I've been busy over the last year with some new Scala projects in my
GitHub space. In this blog I will talk about
TableParser. The current release is v1.0.5.
TableParser is a CSV file parser which uses type classes to facilitate the task of programming the parser. I have written elsewhere about the advantages of type classes, but in a nutshell, a type class (which is usually defined as a trait with a single parametric type, e.g.
trait T[X]) can allow you to create classes which provide functionality which derives from the
combination of the type class
T and its underlying type
X. The totality of such classes, therefore, is the Cartesian product of all type classes
T and all underlying (concrete) types
X.
TableParser operates on the assumption that each row in a CSV file represents some "thing," which you can model as a case class. Don't worry if your CSV is basically just a matrix of strings--we can handle that too.
But, what if the data in these rows is of disparate types, some Ints, some Doubles, some Strings? For this, we rely on some magic that derives from Scala's ability to perform
type inference. This is an aspect of Scala that not generally emphasized enough, in my opinion. Of course, we like the fact that type inference can check the integrity of our program. But it does more than that--it essentially writes code for us!
As an example, let's think about a CSV file which contains a set of daily hawk count observations (i.e. each has a date, a species name, and a count). Just to keep it simple for this explanation, we will ignore the date. We describe our hawk count with a simple case class:
case class HawkCount(species: String, count: Int)
And now we create an object which extends
CellParsers as follows:
object HawkCountParser extends CellParsers {
implicit val hawkCountParser: CellParser[HawkCount] = cellParser2(HawkCount)
}
The only tricky part here was that we had to count up the number of parameters in
HawkCount and use the appropriate cell parser (in this case,
cellParser2). Then we had to pass in the name of the case class and we have a parser which knows how to read a
species and, more significantly, how to read and convert the values in the
count column to
Ints.
What we are actually passing to
cellParser2 is a function which takes two parameters. It is the function of
HawkCount called "apply." It is the type inference of the compiler which now allows us to know how to parse the individual fields (parameters) of the case class. If you have created additional
apply methods (or simply have a companion object for your type), you will have to explicitly name the
apply method that you want (you can do this using the type--see README file).

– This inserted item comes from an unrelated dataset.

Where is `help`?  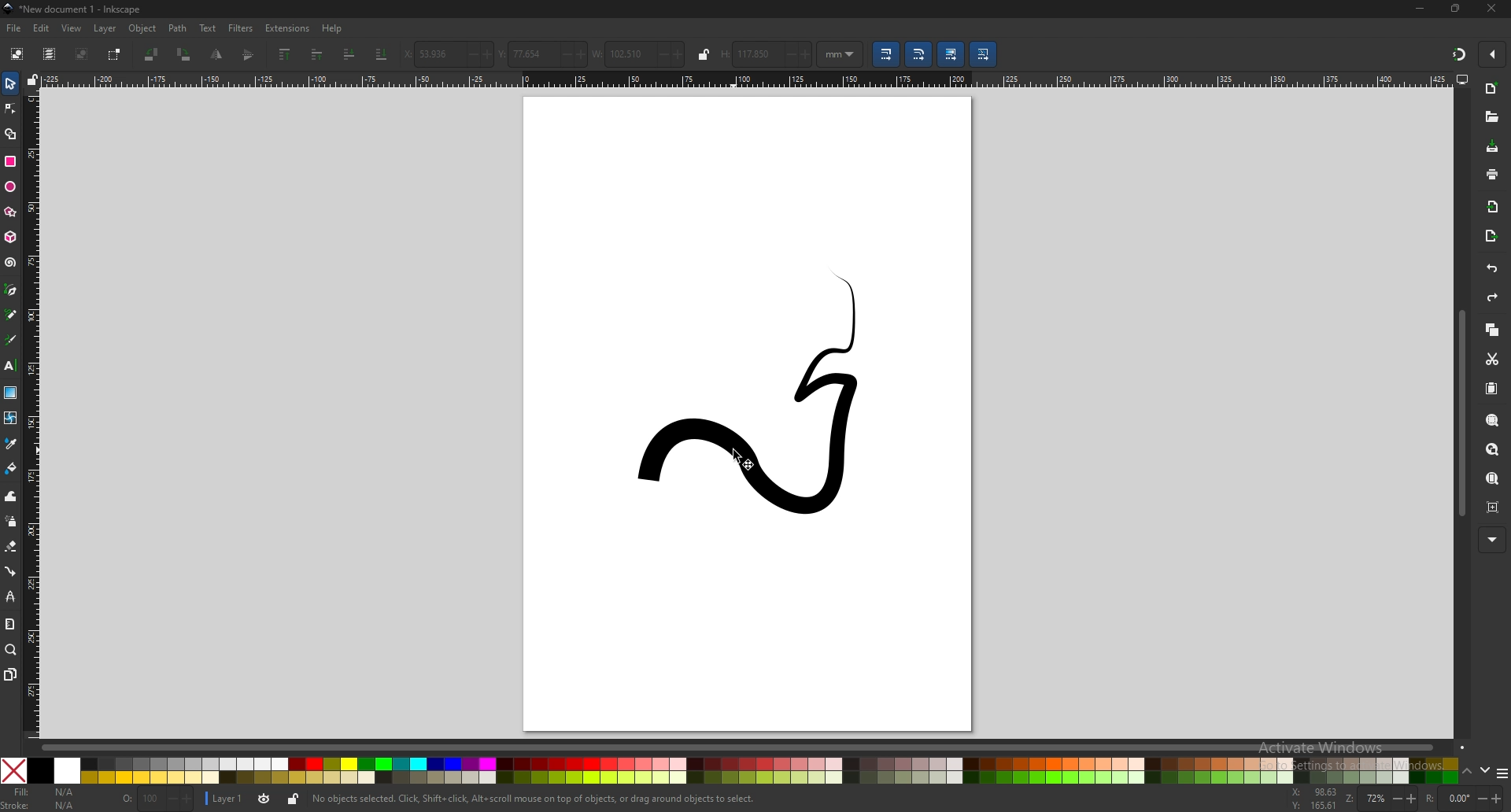
help is located at coordinates (332, 30).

Now, all we have to do is to parse our file. Something like this...
import HawkCountParser._
val hty = Table.parse("hawkmountain.csv")
Note that the returned value is a
Try[Table[HawkCount]]. A
Table is a monad and can easily be transformed into another
Table using
map or
flatMap.
Sometimes, there will be too many columns to be grouped logically into one case class. But, no worries, you can set up a hierarchy of case classes. Just make sure that you define the parsers for the inner case classes before they are referenced by an outer case class.
You could simply print your table by invoking foreach and printing each row. However, if you want a little more control and logic to your output, you have two options: a simple "square" rendering, for which you will set up an output type, for example,
implicit object StringBuilderWriteable extends Writable[StringBuilder] {
override def writeRaw(o: StringBuilder)(x: CharSequence): StringBuilder = o.append(x.toString)
override def unit: StringBuilder = new StringBuilder
override def delimiter: CharSequence = "|"}
hty.map(_.render)
Alternatively, you could write your table out to a hierarchical format, such as XML or HTML.
For more detail, please see the README file.